— Set tasks —
A. In the thread on Eisenstein's criterion, what polynomial results from replacing x with x+1 in x^2+4x+16?
B. Name every specific polynomial written out in the thread on Eisenstein's criterion.
C. Carry on the thread on Eisenstein's criterion from its last sentence.

— Excerpt provided —
☆ ☆ ☆ ☆
I'm struggling with a counter example to both approaches: x^2+4x+16. By Eisenstein, p=2 (or using 2^2), it should be reducible. If we use Z_3 where p=3 x^2+x+1 shows it should be reducible when x=1 a factor. The original roots are complex to boot. If I introduce x=x+1, then it changes to x^2+6x+21. Then using p=3 satisfies Eisenstein. Is there a way to know when to not trust the false positive given by Eisenstein and the Zp test and/or which element to use to test?
Really late, but:
- As 16 is divisible by 4 (2^2), Eisenstein's criteria can't be used with p = 2.
- With x^2 + x + 1, it does indeed factor over Z_3[x] because it has that root. However, Eisenstein's is only used for Q[x] (and by proxy, Z[x]). x^2 + 6x + 21 is irreducible over Z[x] (no 2 integers multiply to 21 and add to 6), and so it is irreducible over Q[x].
If you take x^2 + 6x + 21 mod Z_3[x], you get x^2, which is reducible, so you can't conclude whether x^2 + 6x + 21 is reducible or irreducible from that. The statement is if f(x) mod Z_p[x] is irreducible and has degree n, then f is irreducible over Z[x].
i found many proofs for eisenstein criterium, and this one is simple and convincing. But i still have a question, if you could help me.
☆ ☆ ☆ ☆
— Supplied records —
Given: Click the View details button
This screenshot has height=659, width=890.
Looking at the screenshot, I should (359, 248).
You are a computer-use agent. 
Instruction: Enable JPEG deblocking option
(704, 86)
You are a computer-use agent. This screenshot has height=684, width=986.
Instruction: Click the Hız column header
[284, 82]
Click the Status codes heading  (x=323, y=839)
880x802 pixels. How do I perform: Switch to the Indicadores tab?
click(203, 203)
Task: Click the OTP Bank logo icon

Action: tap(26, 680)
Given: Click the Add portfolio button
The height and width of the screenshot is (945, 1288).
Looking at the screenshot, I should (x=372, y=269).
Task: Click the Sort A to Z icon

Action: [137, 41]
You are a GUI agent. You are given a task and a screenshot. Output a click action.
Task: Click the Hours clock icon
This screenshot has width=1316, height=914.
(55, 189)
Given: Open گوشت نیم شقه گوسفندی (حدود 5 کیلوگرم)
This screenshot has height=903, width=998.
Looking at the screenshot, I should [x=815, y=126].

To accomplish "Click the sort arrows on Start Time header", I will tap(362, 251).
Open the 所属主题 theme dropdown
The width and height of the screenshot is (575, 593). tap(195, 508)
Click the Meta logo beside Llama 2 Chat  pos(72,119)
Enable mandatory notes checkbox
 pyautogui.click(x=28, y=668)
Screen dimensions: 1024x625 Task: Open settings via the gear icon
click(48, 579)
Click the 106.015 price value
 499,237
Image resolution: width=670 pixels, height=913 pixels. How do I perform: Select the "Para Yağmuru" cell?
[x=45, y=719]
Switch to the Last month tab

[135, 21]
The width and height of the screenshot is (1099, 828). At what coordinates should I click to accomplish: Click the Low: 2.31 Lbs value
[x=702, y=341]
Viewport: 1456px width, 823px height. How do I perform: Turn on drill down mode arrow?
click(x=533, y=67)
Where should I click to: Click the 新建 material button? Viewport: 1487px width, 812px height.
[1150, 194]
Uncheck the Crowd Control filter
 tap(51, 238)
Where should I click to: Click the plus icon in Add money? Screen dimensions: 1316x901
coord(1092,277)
☆ ☆ ☆ ☆
— Answers to each task —
A. x^2+6x+21

B. x^2+4x+16, x^2+x+1, x^2+6x+21, x^2

C.
At 21:19, we see that degree of C(X) equals n. Thus degree of B(X) is 0. But if b_0 is different from 1 and -1, B(X)=b_0 is not inversible in Z[X], so b_0 * C(X) is a reduction i think (like, for example, f(X)=2X is factorised in 2 times X in Z[X]). Isn't it right? thanks
Answer to myself : we want a reduction in Q[X] of f(X) with coefficient in Z[X]. So it is proved that there is no reduction in Q[X]. Great proof! thanks
I believe that treating Gauss's Lemma as a lemma is really insulting. This fact after 30 seconds of meditation tells us that R[x] is an UFD for any UFD R. This is a very good result
But Gauss' lemma (as you've proved it here) only applies to monic polynomials. How can you deduce that a non-monic polynomial irreducible over integers is also irreducible over the rationals?
I have thougth of the same problem
Can anyone help me out here at 15:10. p(x) is a rational polynomial. Let's name the coefficient of x^n as c_n/d_n. Who says that d_n does not contain the prime p in which case p(x) would not be defined over Z_p[x] or put differently d/d_n in d/c*p(x) does not allow to factor out the prime p.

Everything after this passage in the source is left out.